A few months ago, I read a book that resonated with me in a big way. It’s called The Last Lecture and was written by Randy Pausch, a professor, researcher and mentor at Carnegie Mellon University.

The book is based on Randy’s last lecture, “Really Achieving Your Childhood Dreams”. Sadly, Randy lost his battle with pancreatic cancer in 2008. In his short life, however, he achieved many of his childhood dreams and has inspired millions to strive to achieve theirs.

Randy came to mind today as I sat pondering what I’ve achieved so far, some next steps, and what it will take to make my dreams come true. I’ve mapped out some pretty significant goals, worked with a great NLP-based coach to make progress in eliminating my limiting beliefs and negative emotions, and as I put everything into practice, the enormity of everything I want to do has suddenly stopped me in my tracks.

Because there it is. Right in front of me: The Big Scary Wall of Self-Doubt.

And on the other side: my heart’s desires.

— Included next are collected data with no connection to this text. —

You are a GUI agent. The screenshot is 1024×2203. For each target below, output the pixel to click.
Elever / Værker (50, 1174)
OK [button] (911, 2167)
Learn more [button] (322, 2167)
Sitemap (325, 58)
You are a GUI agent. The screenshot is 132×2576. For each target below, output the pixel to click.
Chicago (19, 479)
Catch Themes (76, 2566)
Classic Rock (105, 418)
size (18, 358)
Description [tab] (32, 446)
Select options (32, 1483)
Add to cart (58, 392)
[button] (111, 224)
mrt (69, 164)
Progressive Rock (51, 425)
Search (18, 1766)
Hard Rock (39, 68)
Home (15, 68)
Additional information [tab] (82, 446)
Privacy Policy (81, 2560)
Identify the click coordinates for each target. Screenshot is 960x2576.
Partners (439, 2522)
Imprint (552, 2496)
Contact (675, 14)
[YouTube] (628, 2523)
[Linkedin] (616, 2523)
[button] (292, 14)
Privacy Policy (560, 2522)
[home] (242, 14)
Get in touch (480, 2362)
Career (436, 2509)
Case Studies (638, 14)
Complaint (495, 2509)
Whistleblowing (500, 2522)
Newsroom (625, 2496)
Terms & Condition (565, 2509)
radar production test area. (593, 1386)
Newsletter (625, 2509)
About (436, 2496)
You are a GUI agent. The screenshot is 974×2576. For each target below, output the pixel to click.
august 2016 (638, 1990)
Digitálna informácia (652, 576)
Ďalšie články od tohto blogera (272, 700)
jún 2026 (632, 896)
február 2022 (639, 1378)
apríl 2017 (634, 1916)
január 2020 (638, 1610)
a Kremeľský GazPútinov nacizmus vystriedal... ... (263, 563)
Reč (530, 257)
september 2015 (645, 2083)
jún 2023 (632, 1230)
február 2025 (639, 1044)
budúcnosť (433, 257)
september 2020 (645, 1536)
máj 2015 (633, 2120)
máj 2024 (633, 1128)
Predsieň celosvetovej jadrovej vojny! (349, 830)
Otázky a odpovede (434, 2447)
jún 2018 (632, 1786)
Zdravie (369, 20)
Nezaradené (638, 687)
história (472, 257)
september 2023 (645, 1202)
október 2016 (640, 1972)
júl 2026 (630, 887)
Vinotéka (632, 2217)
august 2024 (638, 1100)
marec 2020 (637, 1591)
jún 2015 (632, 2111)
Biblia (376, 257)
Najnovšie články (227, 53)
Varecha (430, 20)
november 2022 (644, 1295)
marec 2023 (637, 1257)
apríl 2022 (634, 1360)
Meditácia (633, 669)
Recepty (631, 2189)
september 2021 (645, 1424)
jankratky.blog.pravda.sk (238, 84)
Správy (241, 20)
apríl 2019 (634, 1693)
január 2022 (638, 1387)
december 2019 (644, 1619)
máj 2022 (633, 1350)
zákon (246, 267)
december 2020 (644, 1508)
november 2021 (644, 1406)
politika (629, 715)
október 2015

That’s when Randy came to mind. In his book, he says:
“The brick walls are there for a reason. They’re not there to keep us out. The brick walls are there to give us a chance to show how badly we want something… The brick walls are there to stop the people who don’t want it badly enough. They’re there to stop the other people.”

When I’ve reached this point of self-doubt in the past, there were times when I summoned my strength, ignored the possibility of not succeeding, faced my fears and did it anyway.

Then there were the other times – when I threw my hands up, waved the white flag and closed the chapter on what might have been.

Why the difference – why do we sometimes give up and other times give it all we’ve got?

Does it really come down to how badly we want something? Looks like it. There are so many examples of accomplished people who faced the odds and through sheer determination and desire made things happen.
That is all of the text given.